---------- TEXT TO READ

And what of the questions about independence? Independent in my own life with freedom, nobody telling me what to do in fellowship, at the same time, the suggestion is to listen to the wisdom, not only within the fellowship, listening to the wisdom available outside fellowship on a daily basis. It is not about coming up with the answers on our own to anything, it is about finding the answers to living life today. Yes, we become more independent and we keep our freedoms. And we try to be equal with each other, so that there is no power being exerted over anyone. Outside fellowship, we find we need deal with people with issues of power, and our own need to be compliant in some ways to the guidelines we have with family, community and society. Those guidelines are what we call the morals and principles of living with other people. Other people often play to their own rulebook, and that's okay, you don't have to join in with them unless it is your freedom and your choice to do so today…

 

One of the biggest elements in recovery that I have learned over recent years, is this element of interdependence. Everyone is interdependent in some way on other people, which is why the idea or the notion of: ego demands and feels entitled, and humility asks without expectation. When we set our expectations, with humility, we are not looking for anything we feel other than to be able to ask for help. And by asking for help from other people, we power them up to help us if they can. And if they are inclined to help us, we are starting a relationship with them. Empowering other people to be equal with us, empowers both, and starts a relationship. It may turn out to the good, it may turn out to the bad and it might get plain ugly, depending on what we do, and what they do. We will not always encounter good people, we will encounter bad people and very ugly people as well. The good news is, we get out of Dodge faster, rather than hanging around and finding ourselves in a bad situation for too long...

--------------------
---------- RECORD SET

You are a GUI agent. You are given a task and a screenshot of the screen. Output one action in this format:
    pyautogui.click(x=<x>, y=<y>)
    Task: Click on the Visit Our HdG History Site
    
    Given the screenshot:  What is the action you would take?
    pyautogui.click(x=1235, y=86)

--------------------

▶ **TASKS AND EXERCISES**
1. Decide whether each statement agrees with the recovery text, giving yes or no and quoting the words that settle it: (a) nobody tells the writer what to do in fellowship; (b) we will only meet good people; (c) if people are inclined to help us, a relationship with them begins.
2. Name every group that the recovery text says we have guidelines with and need to be compliant with in some ways.
3. Write the next part of the recovery text, picking up after its last sentence.

▶ **EXPECTED ANSWERS**
1.
(a) Yes: "Independent in my own life with freedom, nobody telling me what to do in fellowship"
(b) No: "We will not always encounter good people, we will encounter bad people and very ugly people as well."
(c) Yes: "And if they are inclined to help us, we are starting a relationship with them."

2. family, community, society

3.
How am I feeling today? I have a dear friend, indeed my best friend who left a message on my phone answering machine. A very tired voice, and not always able to hear every word, as their phone has a faulty microphone! So I will have to call soon. I felt the tiredness and the strain and the need for sleep and relaxation. I wanted to call round immediately scoop them up and apply TLC, tender loving care, and try to fix them. Actually I don't need to do that, although it would be good to try, I need to ask them first what they would like to do, and not contrive a solution I would want to administer, they probably have already made up their minds to give themselves some TLC, a way to chill out and be happy for the rest of the day… Progress not perfection, one day at a time…

 

Old work habits die hard, I'm always awake around 4:30 in the morning, and that regime has long gone, yet the early rise seems one of those patterns which will not break, to be waking up when the rest of the world is still asleep around me, gives me time to hear the silence, to enjoy seeing the night turn into day and have time to reflect and meditate. To reflect that I am alive, and that I have freedom. To meditate? Simply to empty my mind of any thoughts and urgent demands I may be making on myself. I hear the world waking up, and enjoy the feeling of connection by listening, simply listening to silence and then the thrum of the city waking up. And then I can ask myself, how do I feel, why and then what to do next…

 

 

January 13 2012 | Daily Reflection

 

A brilliant chair at after eights last night. Newcomers and old timers and medium timers, and one day at a time timers! Our gift is each other, with news from the front line, reality of addiction, to agitation at decades sober, and serenity in the moment when we can live to truth of now and cope with it in the moment. Now how blinking brilliant is that?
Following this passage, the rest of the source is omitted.